Please return the lines of the data that contain "Esoterica".
(Beginning of Supplied data)
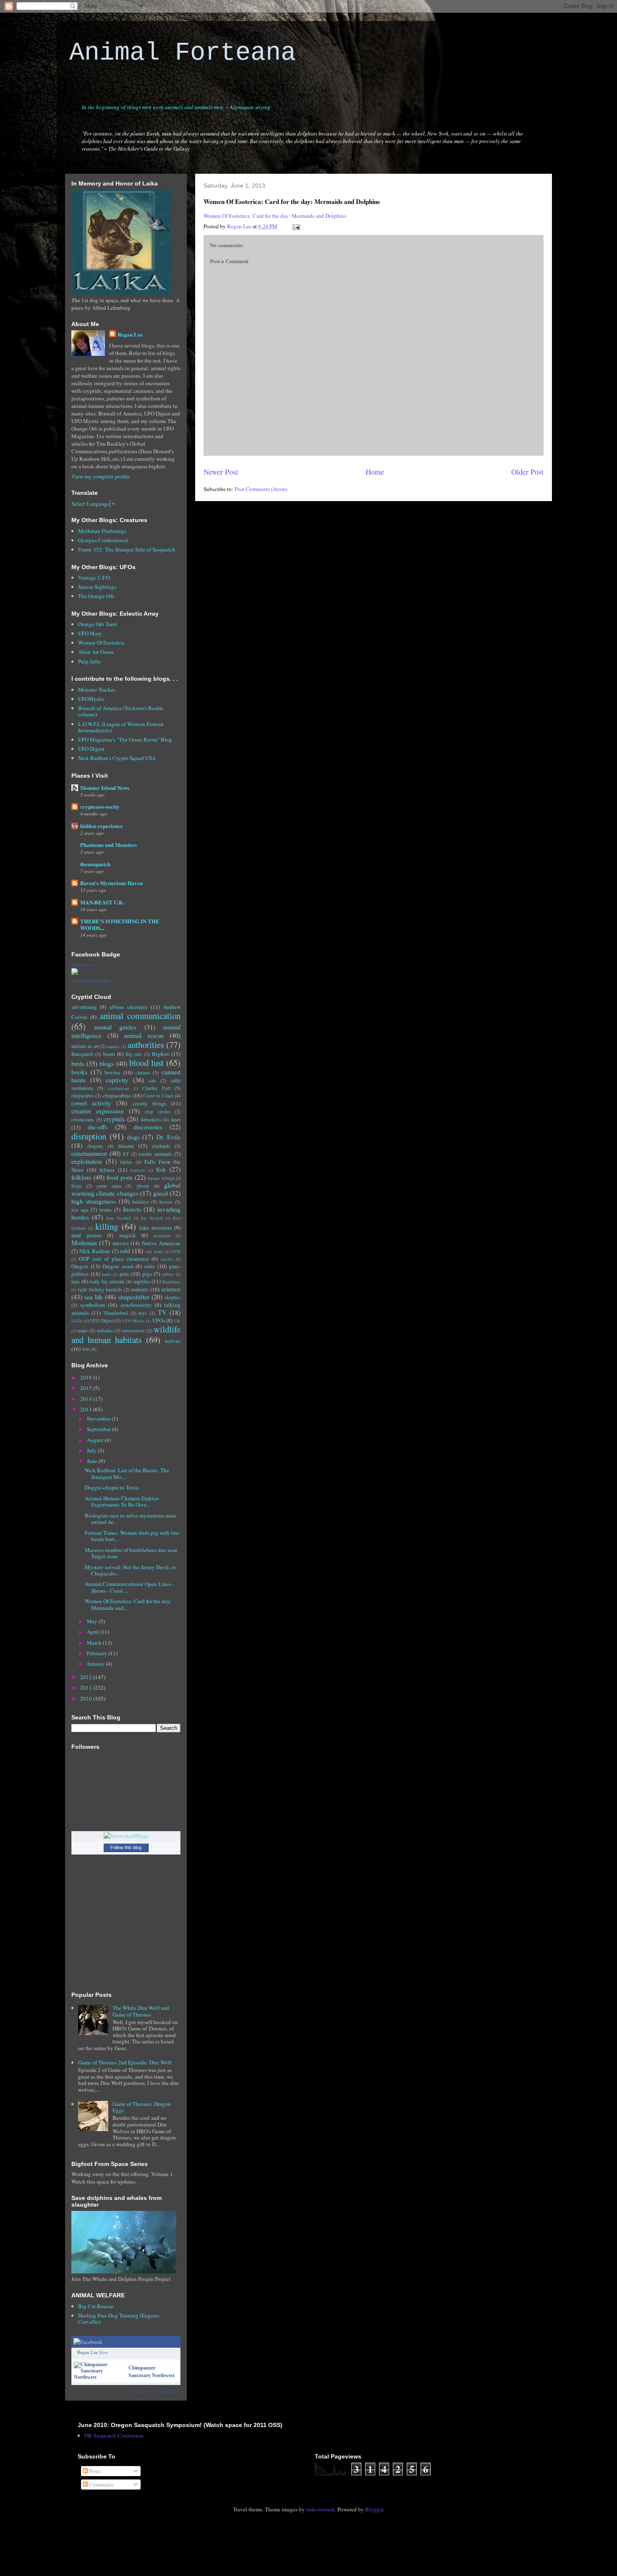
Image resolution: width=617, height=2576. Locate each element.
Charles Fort (156, 1088)
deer (175, 1119)
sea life (93, 1297)
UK (177, 1321)
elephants (161, 1146)
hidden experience (101, 826)
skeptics (172, 1297)
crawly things (150, 1103)
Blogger (374, 2509)
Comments (100, 2484)
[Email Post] (295, 226)
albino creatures (128, 1007)
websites (105, 1330)
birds (77, 1063)
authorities (146, 1044)
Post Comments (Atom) (261, 489)
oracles (166, 1259)
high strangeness (93, 1201)
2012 (86, 1677)
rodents (139, 1289)
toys (143, 1313)
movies (120, 1243)
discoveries (147, 1127)
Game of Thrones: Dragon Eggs (141, 2107)
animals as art (85, 1046)
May (93, 1621)
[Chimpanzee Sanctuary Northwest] (99, 2377)
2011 (86, 1687)
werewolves (133, 1330)
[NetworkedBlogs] (126, 1835)
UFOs (158, 1320)
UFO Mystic (133, 1321)
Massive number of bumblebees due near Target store (131, 1553)
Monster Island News (104, 788)
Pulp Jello (89, 661)
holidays (140, 1202)
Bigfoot (160, 1054)
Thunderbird (115, 1313)
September (99, 1429)
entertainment (89, 1153)
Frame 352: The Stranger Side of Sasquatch (126, 549)
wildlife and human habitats (125, 1334)
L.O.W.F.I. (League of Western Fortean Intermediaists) (121, 727)
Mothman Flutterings (102, 531)
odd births (154, 1251)
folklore (81, 1177)
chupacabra (82, 1095)
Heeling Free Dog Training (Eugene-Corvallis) (119, 2319)
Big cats (133, 1054)
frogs (76, 1186)
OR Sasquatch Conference (114, 2435)
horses (166, 1202)
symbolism (92, 1305)
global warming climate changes (125, 1189)
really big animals (106, 1281)
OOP (175, 1251)
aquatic (113, 1046)
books (79, 1072)
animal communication (140, 1016)
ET (126, 1154)
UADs (77, 1321)
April (93, 1631)
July (92, 1450)
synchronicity (136, 1305)
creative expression (97, 1111)
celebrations (118, 1088)
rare (75, 1281)
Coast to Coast (158, 1095)
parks (106, 1274)
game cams (109, 1186)
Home (375, 472)
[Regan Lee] (74, 973)
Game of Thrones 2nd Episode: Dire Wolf (124, 2062)
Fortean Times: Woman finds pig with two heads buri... (132, 1536)
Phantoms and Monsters (108, 845)
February (97, 1653)
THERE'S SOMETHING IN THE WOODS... (119, 924)
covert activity (91, 1103)
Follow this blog (125, 1847)
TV (162, 1312)
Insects (132, 1209)
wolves (172, 1341)
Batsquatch (82, 1054)
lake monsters (155, 1227)
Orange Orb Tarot (97, 624)
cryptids (114, 1119)
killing (106, 1226)
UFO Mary (90, 633)
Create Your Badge (90, 980)
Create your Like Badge (157, 2390)
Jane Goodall (118, 1218)
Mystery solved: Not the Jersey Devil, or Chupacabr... (130, 1570)
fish (161, 1169)
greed (160, 1193)
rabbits (168, 1274)
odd (125, 1250)
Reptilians (171, 1282)
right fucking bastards (100, 1289)
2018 (86, 1377)
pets (124, 1274)
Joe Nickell (152, 1218)
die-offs (97, 1127)
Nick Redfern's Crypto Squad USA (117, 758)
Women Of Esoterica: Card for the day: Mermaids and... (128, 1604)
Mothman (84, 1242)
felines (107, 1169)
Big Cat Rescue (95, 2306)
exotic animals (155, 1153)
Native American (161, 1243)
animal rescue (144, 1035)
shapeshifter (133, 1297)
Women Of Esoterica (101, 642)
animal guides (115, 1027)
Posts (94, 2471)
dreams (126, 1146)
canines (143, 1072)
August (96, 1440)
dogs (133, 1137)
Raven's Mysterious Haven (111, 883)
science (170, 1289)
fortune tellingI (161, 1178)
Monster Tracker (96, 689)
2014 (86, 1399)
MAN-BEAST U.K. (102, 902)
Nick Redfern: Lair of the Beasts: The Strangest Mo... (127, 1473)
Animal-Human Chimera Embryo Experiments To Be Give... (122, 1501)
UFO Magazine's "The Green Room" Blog (125, 739)
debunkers (151, 1119)
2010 (86, 1698)
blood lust (146, 1063)
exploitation (86, 1161)
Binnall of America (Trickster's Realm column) (120, 711)
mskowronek (320, 2509)
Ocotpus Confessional (103, 540)
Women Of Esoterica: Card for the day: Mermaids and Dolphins (275, 215)
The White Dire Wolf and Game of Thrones (140, 2011)
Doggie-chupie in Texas (112, 1487)
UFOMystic (91, 699)
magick (127, 1235)
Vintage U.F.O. (94, 577)
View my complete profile (100, 476)
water (82, 1330)
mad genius (86, 1235)
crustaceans (82, 1119)
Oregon (79, 1266)
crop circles (157, 1111)
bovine (112, 1072)
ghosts (142, 1186)
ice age (80, 1209)
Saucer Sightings (97, 586)
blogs (106, 1063)
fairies (126, 1162)
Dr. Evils (168, 1137)
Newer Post (221, 472)
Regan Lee (130, 334)
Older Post (527, 472)
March (95, 1642)
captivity (117, 1080)
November (99, 1418)
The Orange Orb (96, 596)
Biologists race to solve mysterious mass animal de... (130, 1519)
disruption (88, 1136)
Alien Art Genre (96, 652)
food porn (120, 1177)
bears (109, 1054)
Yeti (85, 1349)
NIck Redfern (94, 1251)
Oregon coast (117, 1266)
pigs (147, 1274)
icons (105, 1209)
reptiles (141, 1281)
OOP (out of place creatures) (114, 1258)
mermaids (161, 1235)
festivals (137, 1170)
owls (149, 1266)
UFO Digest (91, 748)
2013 (86, 1409)
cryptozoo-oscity (100, 806)
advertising (84, 1007)
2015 (86, 1388)
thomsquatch (95, 864)
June (93, 1461)
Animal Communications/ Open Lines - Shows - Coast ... (129, 1587)
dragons (95, 1146)
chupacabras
(End of Supplied data)
• _Answer for this exercise_:
Women Of Esoterica: Card for the day: Mermaids and... (128, 1604)
Women Of Esoterica (101, 642)
Women Of Esoterica: Card for the day: Mermaids and Dolphins (275, 215)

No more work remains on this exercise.